富田隆弥の【CHART CLUB】 「陰転信号、相場も夏休みへ」
陰転信号、相場も夏休みへ
◆13日に米国で起きたトランプ前大統領の銃撃事件には驚かされたが、その後、トランプ氏の「ドル高・円安」に対する苦言や、バイデン政権による「半導体の対中規制強化の検討」などが伝わり、マーケットは慌ただしく動いた。
◆為替市場は、11日の政府・日銀の介入とみられるドル売り・円買いで、ドル・円が一時1ドル=157円台に振れたが、トランプ氏の苦言が伝わると18日に一時155円台まで円高方向に振れた。ドル・円の日足チャートは161円台でダブルトップを形成し、25日移動平均線や13週線を割り込んでおり、「円高」方向への基調転換を示唆する。
◆そして、日経平均株価は12日の1033円安に続き、18日は971円安の4万0126円と急落した。3連休明けの16日は「トランプ・ラリー」で防衛関連や建機、金融株などが買われたが、18日は指数寄与度の高い半導体関連やハイテク株を中心に主力銘柄が下げ、相場全体に売り圧力がかかってしまった。

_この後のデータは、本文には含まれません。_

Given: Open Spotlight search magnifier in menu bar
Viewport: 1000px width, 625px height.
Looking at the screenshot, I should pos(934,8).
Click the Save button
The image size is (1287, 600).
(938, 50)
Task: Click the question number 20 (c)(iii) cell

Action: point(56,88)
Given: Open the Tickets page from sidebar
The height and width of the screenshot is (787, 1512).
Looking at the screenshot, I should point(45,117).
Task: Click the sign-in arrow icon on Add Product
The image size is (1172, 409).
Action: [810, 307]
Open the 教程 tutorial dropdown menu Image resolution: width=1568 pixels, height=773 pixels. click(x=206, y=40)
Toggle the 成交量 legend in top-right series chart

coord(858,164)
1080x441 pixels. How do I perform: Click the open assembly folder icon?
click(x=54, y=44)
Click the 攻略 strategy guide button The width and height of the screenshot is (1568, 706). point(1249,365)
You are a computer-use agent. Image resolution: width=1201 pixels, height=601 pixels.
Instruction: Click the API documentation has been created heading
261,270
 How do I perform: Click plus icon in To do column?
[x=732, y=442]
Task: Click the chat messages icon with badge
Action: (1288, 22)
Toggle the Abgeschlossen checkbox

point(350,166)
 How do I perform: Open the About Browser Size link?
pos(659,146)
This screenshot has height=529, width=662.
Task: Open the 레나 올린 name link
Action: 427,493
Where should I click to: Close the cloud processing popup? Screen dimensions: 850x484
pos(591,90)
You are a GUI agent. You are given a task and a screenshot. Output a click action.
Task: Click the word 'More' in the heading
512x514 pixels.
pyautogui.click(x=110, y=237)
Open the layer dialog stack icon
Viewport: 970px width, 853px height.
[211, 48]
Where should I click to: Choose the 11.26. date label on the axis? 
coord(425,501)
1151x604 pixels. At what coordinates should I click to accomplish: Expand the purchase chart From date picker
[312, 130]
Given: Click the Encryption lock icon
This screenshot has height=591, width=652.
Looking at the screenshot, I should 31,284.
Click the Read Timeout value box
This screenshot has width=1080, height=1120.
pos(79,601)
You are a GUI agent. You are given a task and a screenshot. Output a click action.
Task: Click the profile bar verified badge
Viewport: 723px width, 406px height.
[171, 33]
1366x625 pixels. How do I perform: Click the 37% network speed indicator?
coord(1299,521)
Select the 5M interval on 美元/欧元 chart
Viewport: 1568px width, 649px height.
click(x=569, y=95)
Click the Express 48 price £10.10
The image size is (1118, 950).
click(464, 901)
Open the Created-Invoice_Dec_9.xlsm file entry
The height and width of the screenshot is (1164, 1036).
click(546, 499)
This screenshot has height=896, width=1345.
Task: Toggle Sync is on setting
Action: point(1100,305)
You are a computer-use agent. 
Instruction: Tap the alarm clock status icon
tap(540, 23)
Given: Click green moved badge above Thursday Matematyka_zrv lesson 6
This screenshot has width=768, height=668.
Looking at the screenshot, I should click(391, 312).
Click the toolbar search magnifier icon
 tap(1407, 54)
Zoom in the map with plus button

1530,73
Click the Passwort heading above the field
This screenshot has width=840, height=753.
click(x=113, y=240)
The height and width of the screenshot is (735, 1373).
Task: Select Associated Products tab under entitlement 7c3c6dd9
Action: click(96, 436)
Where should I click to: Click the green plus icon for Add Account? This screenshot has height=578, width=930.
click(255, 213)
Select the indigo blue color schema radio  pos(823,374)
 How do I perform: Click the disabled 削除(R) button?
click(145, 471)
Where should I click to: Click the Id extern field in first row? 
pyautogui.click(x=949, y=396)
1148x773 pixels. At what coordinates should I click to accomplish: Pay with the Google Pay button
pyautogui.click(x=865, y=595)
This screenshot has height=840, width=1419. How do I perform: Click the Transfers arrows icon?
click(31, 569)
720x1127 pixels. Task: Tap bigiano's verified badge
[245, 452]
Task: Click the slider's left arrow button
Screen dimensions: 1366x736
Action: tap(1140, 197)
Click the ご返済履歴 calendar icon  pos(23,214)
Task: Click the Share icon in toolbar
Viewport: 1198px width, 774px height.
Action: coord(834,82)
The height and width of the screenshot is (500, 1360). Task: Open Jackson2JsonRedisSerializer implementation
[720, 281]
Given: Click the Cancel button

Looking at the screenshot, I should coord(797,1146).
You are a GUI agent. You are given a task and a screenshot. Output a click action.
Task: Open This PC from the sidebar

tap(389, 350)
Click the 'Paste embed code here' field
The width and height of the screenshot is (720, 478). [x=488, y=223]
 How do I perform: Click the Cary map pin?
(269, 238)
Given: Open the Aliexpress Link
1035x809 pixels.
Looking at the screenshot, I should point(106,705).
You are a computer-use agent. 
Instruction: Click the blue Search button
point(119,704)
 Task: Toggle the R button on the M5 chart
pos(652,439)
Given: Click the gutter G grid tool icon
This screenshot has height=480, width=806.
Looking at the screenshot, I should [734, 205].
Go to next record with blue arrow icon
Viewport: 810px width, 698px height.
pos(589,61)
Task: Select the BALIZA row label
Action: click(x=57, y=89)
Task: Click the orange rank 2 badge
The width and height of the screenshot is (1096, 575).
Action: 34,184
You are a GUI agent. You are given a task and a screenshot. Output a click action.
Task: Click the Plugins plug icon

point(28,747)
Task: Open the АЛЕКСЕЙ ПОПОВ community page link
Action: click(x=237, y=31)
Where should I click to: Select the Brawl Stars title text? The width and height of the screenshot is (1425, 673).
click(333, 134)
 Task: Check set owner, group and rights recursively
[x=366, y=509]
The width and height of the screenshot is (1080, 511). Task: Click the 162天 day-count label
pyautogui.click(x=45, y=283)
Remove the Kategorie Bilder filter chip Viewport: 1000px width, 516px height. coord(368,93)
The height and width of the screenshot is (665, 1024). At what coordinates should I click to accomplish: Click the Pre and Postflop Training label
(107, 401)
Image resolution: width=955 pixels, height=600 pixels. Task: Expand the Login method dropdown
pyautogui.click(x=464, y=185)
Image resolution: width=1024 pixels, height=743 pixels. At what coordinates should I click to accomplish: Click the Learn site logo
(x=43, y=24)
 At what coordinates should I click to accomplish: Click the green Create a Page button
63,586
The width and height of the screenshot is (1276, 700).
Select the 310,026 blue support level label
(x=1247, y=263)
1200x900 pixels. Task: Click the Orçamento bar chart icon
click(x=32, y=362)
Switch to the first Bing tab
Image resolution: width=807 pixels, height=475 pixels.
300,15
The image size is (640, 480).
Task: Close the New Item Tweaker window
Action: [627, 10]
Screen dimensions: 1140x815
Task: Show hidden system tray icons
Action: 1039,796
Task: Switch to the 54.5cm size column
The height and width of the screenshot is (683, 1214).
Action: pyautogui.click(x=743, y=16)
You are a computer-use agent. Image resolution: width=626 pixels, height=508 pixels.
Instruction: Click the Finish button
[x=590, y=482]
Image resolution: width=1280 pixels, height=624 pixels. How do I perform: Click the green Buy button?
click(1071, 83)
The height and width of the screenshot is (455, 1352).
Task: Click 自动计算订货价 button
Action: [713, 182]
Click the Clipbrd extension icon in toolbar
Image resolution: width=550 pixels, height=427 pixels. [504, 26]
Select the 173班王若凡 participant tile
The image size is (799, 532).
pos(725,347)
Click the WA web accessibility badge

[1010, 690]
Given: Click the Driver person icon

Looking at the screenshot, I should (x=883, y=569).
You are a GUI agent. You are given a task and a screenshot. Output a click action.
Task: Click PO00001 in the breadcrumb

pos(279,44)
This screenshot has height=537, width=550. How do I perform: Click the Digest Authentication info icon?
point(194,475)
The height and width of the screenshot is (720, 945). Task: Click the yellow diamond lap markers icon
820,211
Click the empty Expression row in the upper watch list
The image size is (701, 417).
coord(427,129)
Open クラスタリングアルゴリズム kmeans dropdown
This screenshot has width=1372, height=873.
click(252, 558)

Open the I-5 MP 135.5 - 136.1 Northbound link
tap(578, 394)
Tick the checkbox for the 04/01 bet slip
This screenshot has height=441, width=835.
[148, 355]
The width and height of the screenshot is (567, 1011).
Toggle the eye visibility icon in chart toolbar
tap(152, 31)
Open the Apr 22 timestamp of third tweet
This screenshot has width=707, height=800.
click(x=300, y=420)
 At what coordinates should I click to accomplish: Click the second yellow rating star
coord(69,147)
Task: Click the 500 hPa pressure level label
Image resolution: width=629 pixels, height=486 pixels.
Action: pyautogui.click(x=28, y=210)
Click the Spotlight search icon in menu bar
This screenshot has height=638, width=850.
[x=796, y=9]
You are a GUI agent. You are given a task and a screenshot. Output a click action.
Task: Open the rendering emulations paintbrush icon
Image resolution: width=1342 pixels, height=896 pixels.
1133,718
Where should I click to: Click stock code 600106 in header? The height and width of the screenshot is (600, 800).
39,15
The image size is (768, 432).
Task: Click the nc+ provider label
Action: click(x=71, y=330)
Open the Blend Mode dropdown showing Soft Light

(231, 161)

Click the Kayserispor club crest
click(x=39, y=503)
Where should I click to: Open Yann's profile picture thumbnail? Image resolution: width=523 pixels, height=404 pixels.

◆11日に4万2426円まで史上最高値を伸ばしていた日経平均株価だが、テクニカル指標には過熱信号が多く灯り、週足の変化日(一目均衡表など)も重なり、チャートは注意信号を発していた。そして、今回18日時点で4万円近くまで急落し、「調整入り」の様相を強めている。
◆週足の13週線と26週線が3万9000円前後に位置し、同水準が当面の下値メドとして意識されるが、過熱していたテクニカル指標(RCI、RSIなど)が調整を進めるにはもう少し時間を要する。
◆夏休みシーズンを迎え、パリ五輪(7月26日-8月11日)も始まる。ならば、今回もアノマリー(経験則)通りに、「8月のお盆」あたりまで調整基調が続くことが想定される。過熱した相場が調整するのは決して悪いことではない。ただ、2020年から過剰流動性相場を4年以上も続けているだけに、ここは少し慎重に様子を見たいところでもある。